The finalists will play their songs at the free Gypsy Cafe Pre-party hosted by the Red Dirt Rangers from 6:30 to 9:30 p.m. Tuesday at Stillwater’s Iron Monk Brewing. The winner earns a spot in Wednesday’s Gypsy Cafe lineup, plus a $500 cash prize and a $500 donation made in his or her name to the Red Dirt Relief Fund.
“That’s been the beauty of red dirt since Day 1: Nobody can tell you what it is. That hip-hop song in the contest this year, that’s an original song and it should be here. I think it speaks to the genre very well that we are open,” Cooper said. “They are practicing the craft of songwriting and the art of songwriting, which to me is kind of what it’s all about.”
New to this year’s Gypsy Cafe will be an Oklahoma State University Campus Showcase from 2 to 4 p.m. Wednesday at the Student Union Amphitheater, where Butts, Jake Flint, Thomas Trapp, Mallory Eagle and Ben McKenzie, will perform two free acoustic sets for OSU students. Presented by the Student Union Activities Board, the Campus Showcase is meant to engage students with live, local music in conjunction with the festival. Students can purchase half price Gypsy Cafe passes and T-shirts at the showcase.
“Aside from being our most significant fundraiser, it’s almost become more of like a community-building, brand-awareness event for us,” Dale said of the Gypsy Cafe. “It gives us a platform to showcase Oklahoma musicians and at the same time talk about what we’re doing to serve musicians in the community … and engage with fans and donors.”
Operated by an all-volunteer board, the Red Dirt Relief Fund has granted $110,000 to more than 50 Oklahoma-based people in the music industry since its inception in 2012.
Recipients range from those who have lost their property to wildfires or tornadoes to those who have been forced to take time off work because of accidents or medical emergencies. The fund recently presented a grant to famed fiddler Byron Berline, whose Double Stop Fiddle Shop in historic downtown Guthrie was destroyed in a February fire, Cooper said.
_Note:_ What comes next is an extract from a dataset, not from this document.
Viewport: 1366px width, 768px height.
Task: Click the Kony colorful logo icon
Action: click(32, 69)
“We’ve helped people in all genres of music, in all jobs that are related to music. You don’t have to be a musician; we’ve helped plenty of people: promoters, booking agents, club owners, sound people, you name it,” he said. “I’m so proud of what it’s become. I just am. Out of everything we’ve done in the music business … I think it’s the thing I hang my hat on the most of ‘Hey, look at what we were able to accomplish.’”
For Hosty, it’s been an interesting journey over the past five years healing from his heart surgery.
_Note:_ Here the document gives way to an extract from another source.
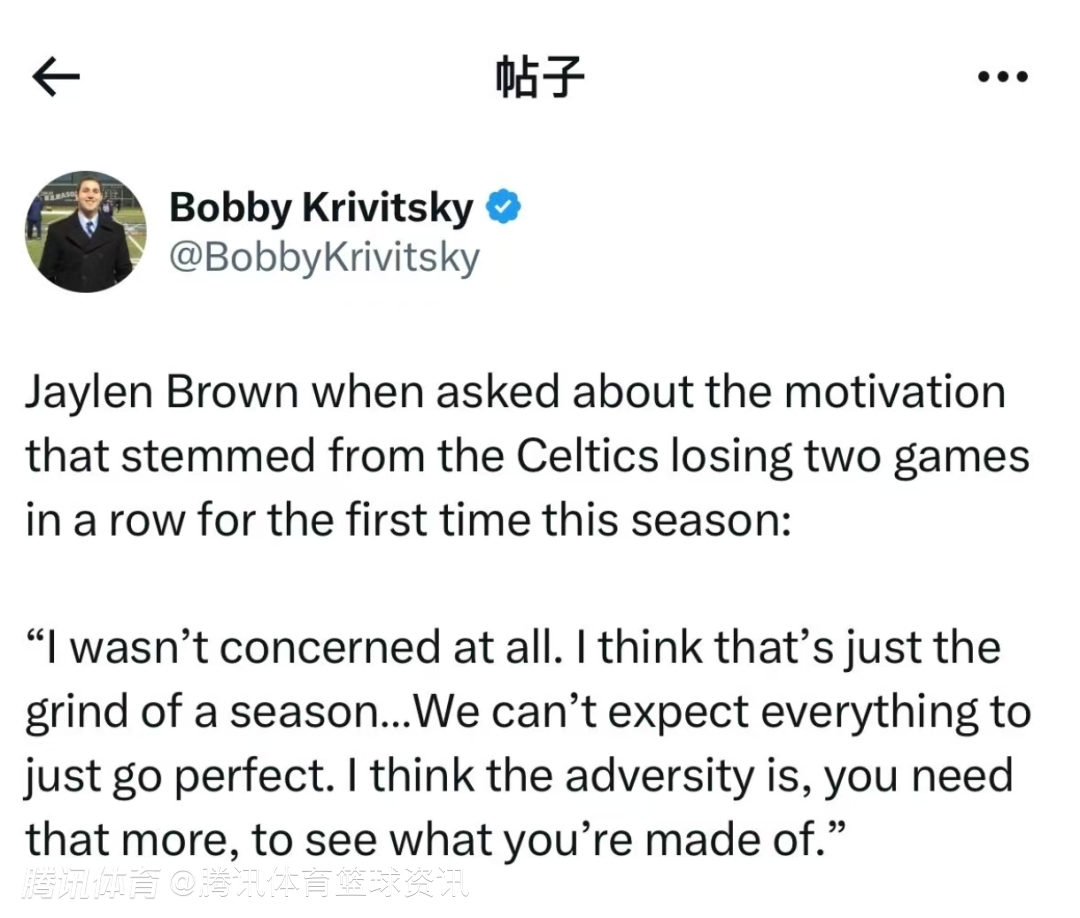
Task: Click the name Jaylen Brown in post
Action: 162,391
“They actually have to split your sternum in half and open you up. … That’s why they give you a second birthday after you get done,” he said. “A lot of musicians are so focused on what they’re doing, a lot of them don’t even consider their own health.”
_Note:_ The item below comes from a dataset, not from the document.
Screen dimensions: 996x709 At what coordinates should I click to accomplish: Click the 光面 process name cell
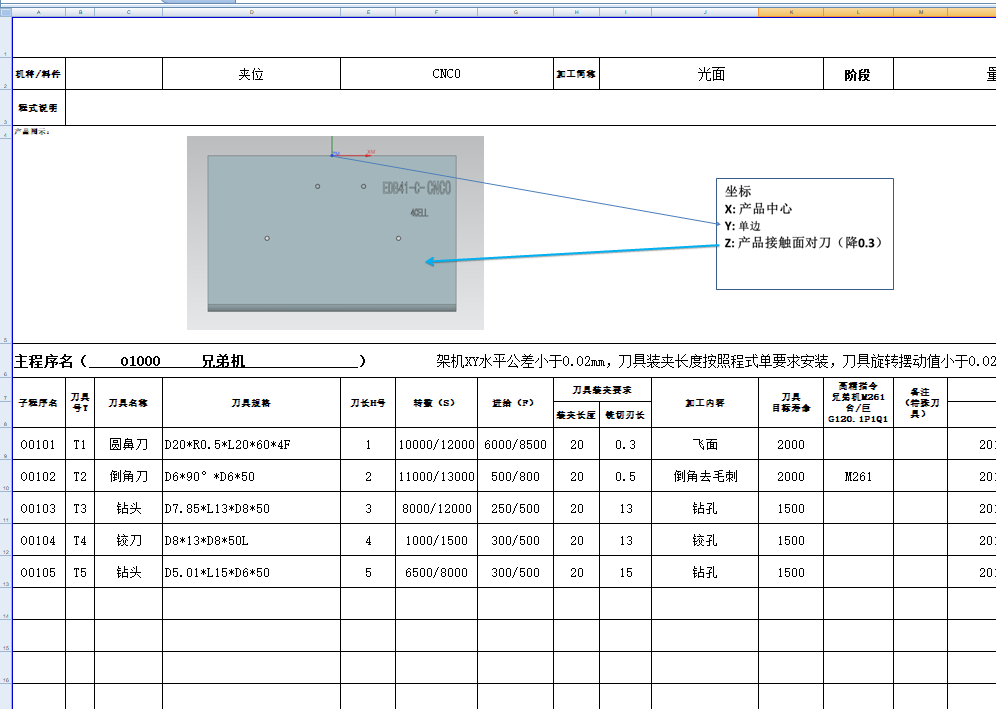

On the Gypsy Cafe schedule to perform with McAlester singer-songwriter Levi Parham and the songwriting contest winner, Hosty said he plans to continue to play the event for the good cause and the memorable moments.
“What they did for me, I will give back to them over and over and over. It meant so much to me … and I love being a part of it. It’s just such a great thing to come together and help your fellow musicians. When you know what it’s like, it makes it all the more important,” Hosty said. “And it’s Oklahoma music history in the making. You’re watching it unfold on stage there.”
Bob Childers’ Gypsy Cafe songwriters festival
Benefiting: The Red Dirt Relief Fund.
When: 4:30 to 11:45 p.m. Wednesday.
Where: Eskimo Joe’s, Stonewall Tavern and George’s Stables in Stillwater.
Tickets: $20 in advance; $25 the day of the event.
Songwriter contest finalists showcase: 6:30 to 9:30 p.m. Tuesday at Iron Monk Brewing, 519 S Husband, Stillwater.
OSU Campus Showcase: 2 to 4 p.m. Wednesday at the Student Union Amphitheater.
Information and tickets: www.reddirtrelieffund.org.